(Items listed in a dataset)
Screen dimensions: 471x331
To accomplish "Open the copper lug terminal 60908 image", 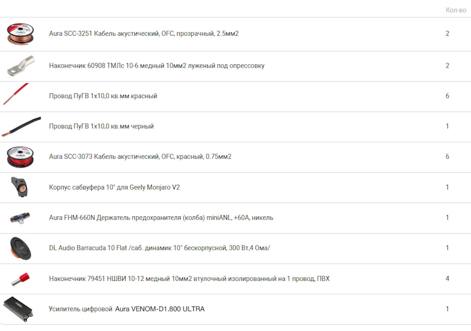I will pyautogui.click(x=21, y=66).
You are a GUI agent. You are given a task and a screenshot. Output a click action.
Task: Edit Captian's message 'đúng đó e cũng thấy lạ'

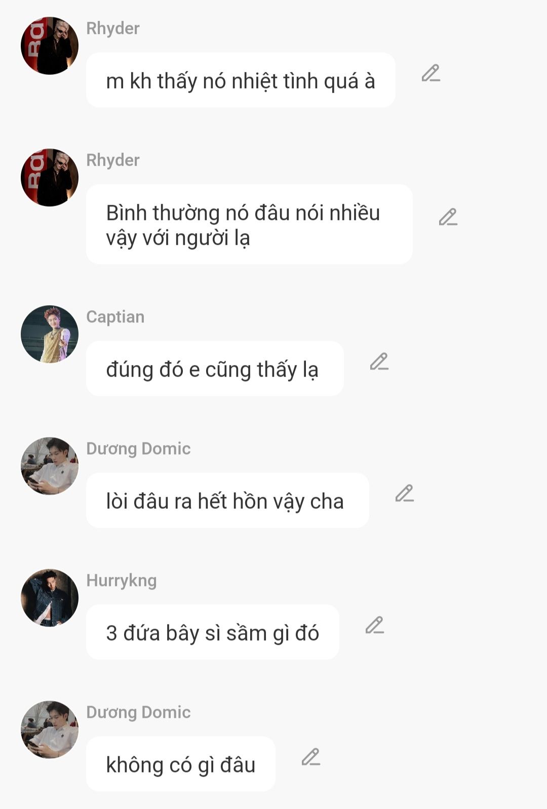[379, 362]
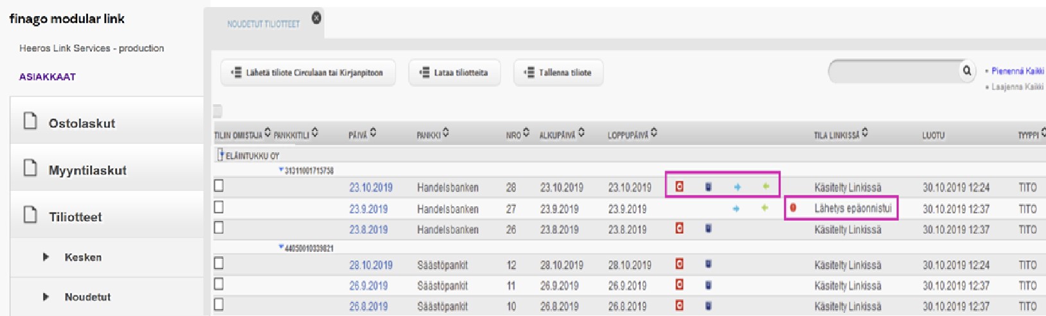Screen dimensions: 1046x316
Task: Collapse account 31311001715738 group
Action: (x=281, y=170)
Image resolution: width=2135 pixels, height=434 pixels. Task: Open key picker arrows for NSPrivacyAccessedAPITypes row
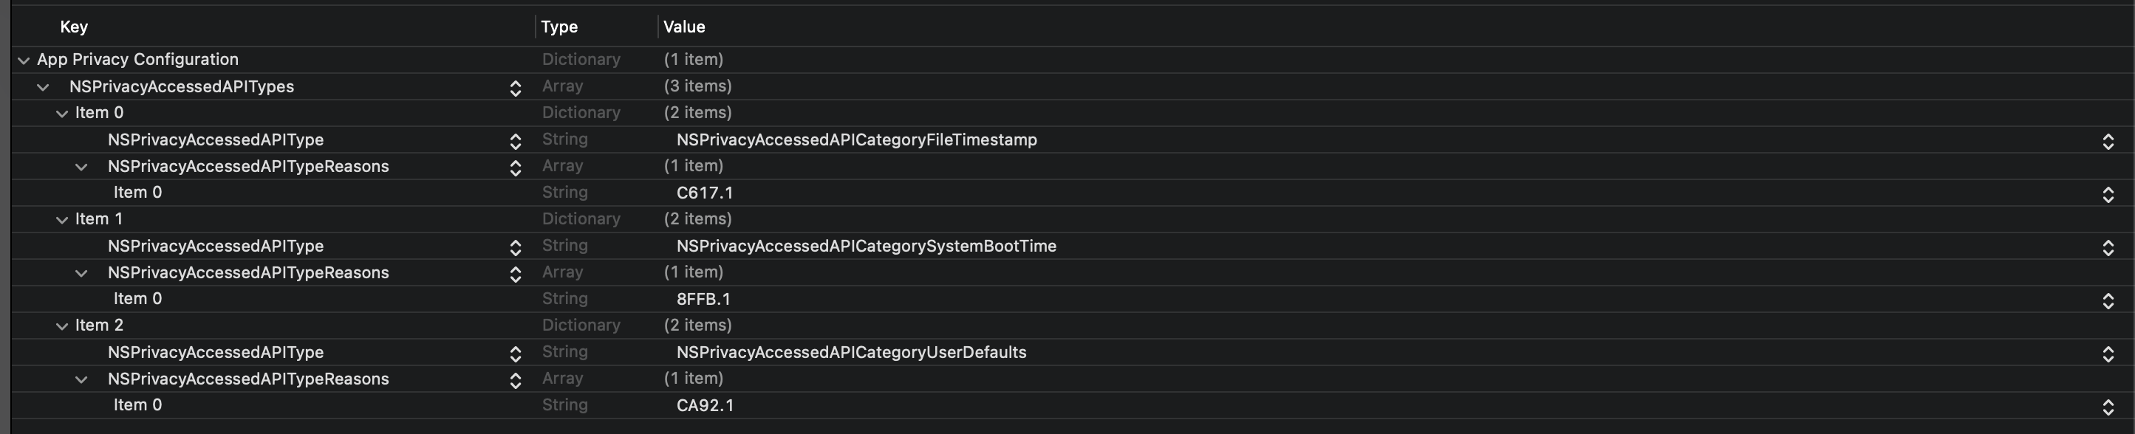(515, 88)
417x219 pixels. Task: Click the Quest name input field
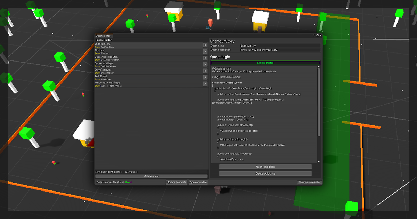click(x=280, y=46)
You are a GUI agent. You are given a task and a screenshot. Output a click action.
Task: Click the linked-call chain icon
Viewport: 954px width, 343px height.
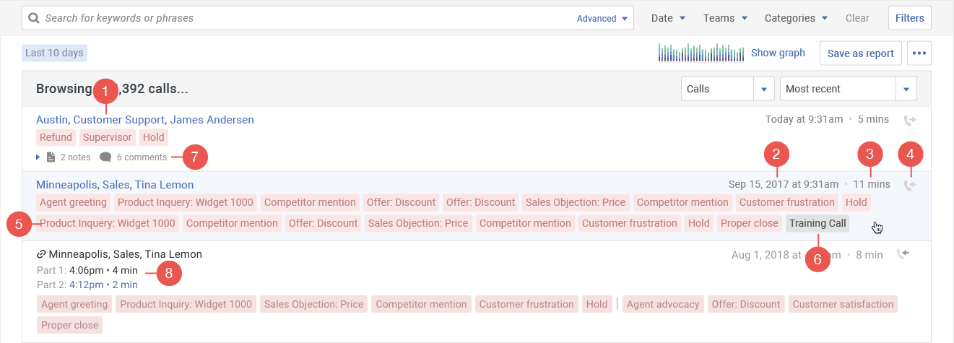(41, 254)
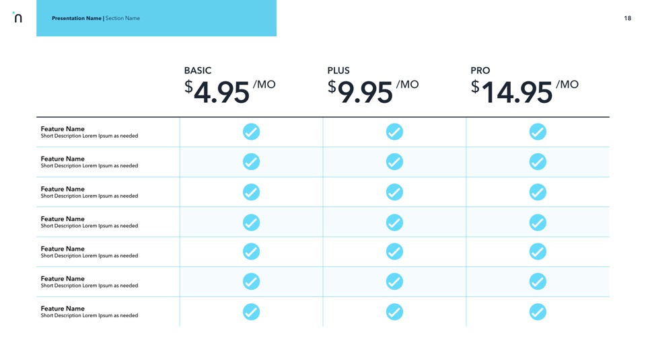The height and width of the screenshot is (363, 646).
Task: Click the BASIC checkmark in first feature row
Action: 251,132
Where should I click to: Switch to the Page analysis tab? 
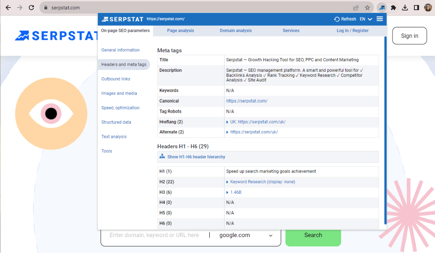(180, 30)
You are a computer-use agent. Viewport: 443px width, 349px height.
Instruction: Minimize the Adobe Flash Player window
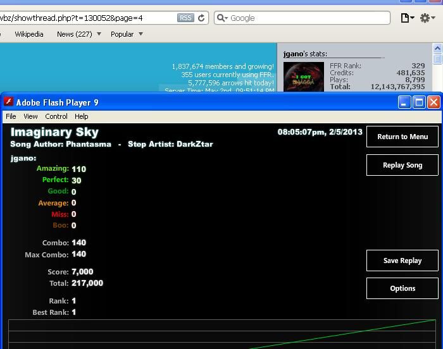[x=404, y=102]
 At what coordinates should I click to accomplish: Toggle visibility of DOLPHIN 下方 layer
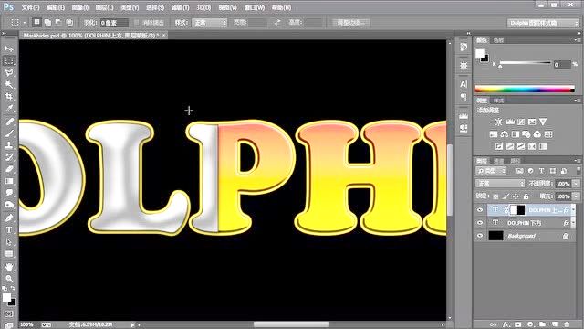coord(480,223)
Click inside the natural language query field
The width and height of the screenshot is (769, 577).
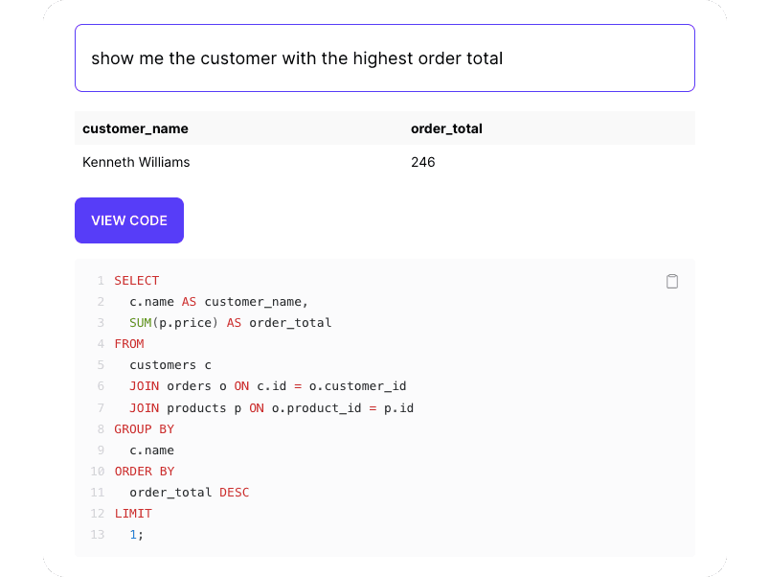pyautogui.click(x=383, y=58)
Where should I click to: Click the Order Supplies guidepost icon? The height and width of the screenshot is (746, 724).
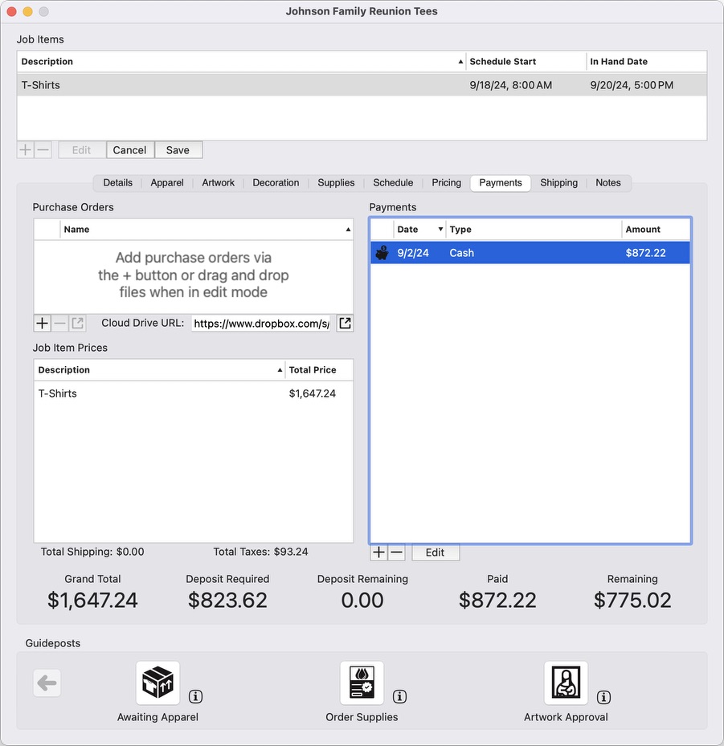[x=362, y=683]
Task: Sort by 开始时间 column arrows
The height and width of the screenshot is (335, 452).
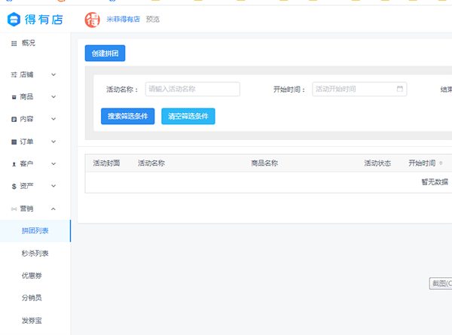Action: [441, 163]
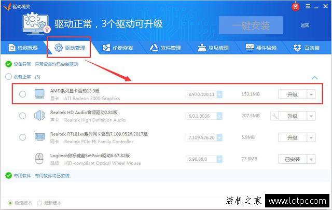Click 升级 for Realtek RTL81xx network driver
The image size is (332, 210).
point(292,137)
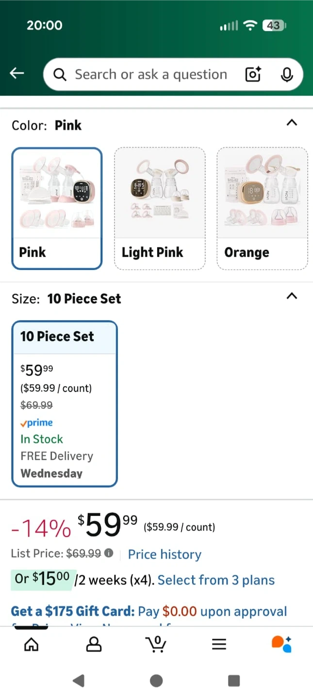Tap the search or ask field
This screenshot has height=699, width=313.
coord(150,74)
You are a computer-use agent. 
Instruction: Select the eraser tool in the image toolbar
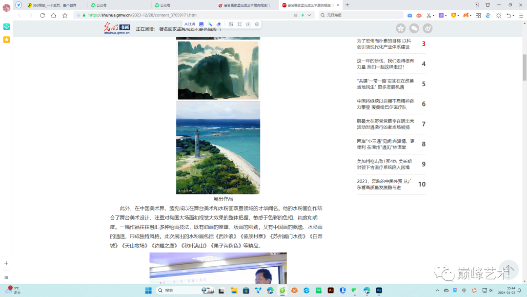(219, 24)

[How to complete this task]: Omit the pictures, and please restate word for word the lines running from the line with "Task: Sort by 开始时间 column arrows" to the end of the entries.

[Reply]:
Task: Sort by 开始时间 column arrows
The height and width of the screenshot is (335, 452).
Action: [441, 163]
Click 升级 for Realtek RTL81xx network driver
The image size is (332, 210).
point(292,137)
Tap the search or ask field
This screenshot has height=699, width=313.
coord(150,74)
You are a computer-use agent. 
Instruction: Select the eraser tool in the image toolbar
(219, 24)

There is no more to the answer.